_Work item:_ Give the count of lines in the records below that contain "dimensions", with no other words.
= = = = = = =
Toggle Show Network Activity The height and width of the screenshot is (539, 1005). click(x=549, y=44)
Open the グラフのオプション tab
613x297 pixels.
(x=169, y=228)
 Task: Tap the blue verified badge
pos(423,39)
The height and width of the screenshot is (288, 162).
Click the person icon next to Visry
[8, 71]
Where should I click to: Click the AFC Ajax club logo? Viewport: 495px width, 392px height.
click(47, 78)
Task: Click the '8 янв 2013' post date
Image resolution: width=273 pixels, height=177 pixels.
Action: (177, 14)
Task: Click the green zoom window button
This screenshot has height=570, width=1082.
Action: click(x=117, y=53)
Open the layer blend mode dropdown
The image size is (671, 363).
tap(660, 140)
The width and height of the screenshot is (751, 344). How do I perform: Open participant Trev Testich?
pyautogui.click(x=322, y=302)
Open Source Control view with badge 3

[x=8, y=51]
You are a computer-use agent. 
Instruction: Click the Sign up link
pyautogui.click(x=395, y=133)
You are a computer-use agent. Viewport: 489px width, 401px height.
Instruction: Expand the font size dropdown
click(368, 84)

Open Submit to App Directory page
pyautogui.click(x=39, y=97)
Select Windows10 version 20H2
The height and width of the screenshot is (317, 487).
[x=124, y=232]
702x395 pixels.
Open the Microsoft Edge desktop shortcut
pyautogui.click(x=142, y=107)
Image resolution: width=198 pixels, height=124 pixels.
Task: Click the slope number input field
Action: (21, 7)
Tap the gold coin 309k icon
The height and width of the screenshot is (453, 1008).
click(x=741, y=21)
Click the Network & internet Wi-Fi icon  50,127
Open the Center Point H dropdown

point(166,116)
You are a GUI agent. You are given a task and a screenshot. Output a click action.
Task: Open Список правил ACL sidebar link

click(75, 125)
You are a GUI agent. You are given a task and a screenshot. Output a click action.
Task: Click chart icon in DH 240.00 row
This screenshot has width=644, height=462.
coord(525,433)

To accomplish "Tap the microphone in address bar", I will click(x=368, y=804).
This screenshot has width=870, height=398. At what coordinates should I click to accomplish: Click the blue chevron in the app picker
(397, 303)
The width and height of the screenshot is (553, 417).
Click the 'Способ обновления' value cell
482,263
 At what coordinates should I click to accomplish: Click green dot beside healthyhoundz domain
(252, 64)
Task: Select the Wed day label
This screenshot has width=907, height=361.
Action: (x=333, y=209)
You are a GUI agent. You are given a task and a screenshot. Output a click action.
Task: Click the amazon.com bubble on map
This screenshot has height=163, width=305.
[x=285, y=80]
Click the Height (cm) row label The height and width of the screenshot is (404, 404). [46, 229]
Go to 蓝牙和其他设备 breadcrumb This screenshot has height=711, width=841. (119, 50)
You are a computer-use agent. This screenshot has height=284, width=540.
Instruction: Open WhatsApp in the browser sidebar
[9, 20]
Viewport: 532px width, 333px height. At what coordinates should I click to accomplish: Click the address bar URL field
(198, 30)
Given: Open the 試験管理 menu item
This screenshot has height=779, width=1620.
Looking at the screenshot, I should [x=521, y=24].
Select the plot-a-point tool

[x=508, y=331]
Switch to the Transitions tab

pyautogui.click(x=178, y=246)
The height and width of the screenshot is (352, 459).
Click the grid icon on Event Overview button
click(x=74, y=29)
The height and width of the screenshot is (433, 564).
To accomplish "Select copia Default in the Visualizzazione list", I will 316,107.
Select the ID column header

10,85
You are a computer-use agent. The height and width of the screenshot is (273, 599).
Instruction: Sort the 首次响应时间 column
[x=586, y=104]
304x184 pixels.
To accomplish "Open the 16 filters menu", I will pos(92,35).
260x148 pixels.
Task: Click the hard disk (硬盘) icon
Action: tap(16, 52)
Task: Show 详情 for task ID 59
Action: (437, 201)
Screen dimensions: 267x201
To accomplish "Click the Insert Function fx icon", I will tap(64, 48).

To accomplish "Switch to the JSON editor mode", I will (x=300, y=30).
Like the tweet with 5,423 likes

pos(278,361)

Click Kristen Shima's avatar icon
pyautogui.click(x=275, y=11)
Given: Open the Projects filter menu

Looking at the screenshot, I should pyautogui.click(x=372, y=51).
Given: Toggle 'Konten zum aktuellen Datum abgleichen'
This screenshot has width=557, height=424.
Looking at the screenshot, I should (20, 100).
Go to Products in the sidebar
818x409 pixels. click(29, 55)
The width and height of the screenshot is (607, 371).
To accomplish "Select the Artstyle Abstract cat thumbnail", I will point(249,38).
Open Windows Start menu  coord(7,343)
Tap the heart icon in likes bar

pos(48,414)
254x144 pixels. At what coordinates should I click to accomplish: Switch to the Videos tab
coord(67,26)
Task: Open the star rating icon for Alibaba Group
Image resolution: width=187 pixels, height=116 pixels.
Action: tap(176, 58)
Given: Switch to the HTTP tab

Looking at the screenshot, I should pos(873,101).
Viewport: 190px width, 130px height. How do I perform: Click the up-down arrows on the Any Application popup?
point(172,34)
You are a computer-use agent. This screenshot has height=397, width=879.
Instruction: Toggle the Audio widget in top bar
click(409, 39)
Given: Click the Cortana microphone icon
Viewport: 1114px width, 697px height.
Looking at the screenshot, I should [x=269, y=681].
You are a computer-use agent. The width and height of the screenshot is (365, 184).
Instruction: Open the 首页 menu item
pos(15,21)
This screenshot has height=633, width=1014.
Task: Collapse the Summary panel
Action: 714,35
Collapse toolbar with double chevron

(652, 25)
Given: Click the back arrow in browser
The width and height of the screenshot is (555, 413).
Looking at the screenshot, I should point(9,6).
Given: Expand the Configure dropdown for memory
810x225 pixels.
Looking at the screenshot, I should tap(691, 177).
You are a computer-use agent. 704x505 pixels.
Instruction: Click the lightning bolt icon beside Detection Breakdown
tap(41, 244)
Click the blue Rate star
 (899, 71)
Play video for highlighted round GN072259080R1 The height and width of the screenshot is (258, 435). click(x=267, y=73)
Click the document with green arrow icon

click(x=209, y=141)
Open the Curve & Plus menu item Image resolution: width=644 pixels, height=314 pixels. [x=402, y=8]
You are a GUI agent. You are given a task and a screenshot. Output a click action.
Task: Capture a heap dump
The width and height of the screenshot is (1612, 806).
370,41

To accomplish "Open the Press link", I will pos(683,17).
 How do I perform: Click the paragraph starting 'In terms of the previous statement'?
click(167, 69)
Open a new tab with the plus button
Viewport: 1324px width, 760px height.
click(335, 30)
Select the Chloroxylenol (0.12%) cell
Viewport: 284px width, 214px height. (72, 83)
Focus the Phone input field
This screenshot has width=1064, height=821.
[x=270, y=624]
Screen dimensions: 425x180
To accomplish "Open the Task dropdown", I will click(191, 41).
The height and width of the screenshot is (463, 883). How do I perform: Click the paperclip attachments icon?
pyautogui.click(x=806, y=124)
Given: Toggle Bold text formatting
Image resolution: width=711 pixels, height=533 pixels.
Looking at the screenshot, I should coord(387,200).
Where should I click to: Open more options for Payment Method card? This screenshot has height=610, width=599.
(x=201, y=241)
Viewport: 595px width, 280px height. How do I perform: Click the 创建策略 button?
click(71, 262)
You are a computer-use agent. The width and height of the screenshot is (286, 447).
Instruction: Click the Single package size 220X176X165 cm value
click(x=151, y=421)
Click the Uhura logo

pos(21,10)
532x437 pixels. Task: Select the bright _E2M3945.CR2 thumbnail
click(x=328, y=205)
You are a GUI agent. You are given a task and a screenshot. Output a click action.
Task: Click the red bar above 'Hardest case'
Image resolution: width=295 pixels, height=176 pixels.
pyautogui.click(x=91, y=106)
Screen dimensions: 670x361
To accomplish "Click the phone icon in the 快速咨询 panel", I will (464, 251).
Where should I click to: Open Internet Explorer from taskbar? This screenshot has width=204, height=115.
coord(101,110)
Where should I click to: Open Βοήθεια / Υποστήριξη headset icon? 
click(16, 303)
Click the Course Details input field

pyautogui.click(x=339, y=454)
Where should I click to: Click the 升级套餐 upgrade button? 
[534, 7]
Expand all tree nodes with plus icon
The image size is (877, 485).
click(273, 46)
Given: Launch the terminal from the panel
= = = = = = =
_Reply to the exercise:_ 3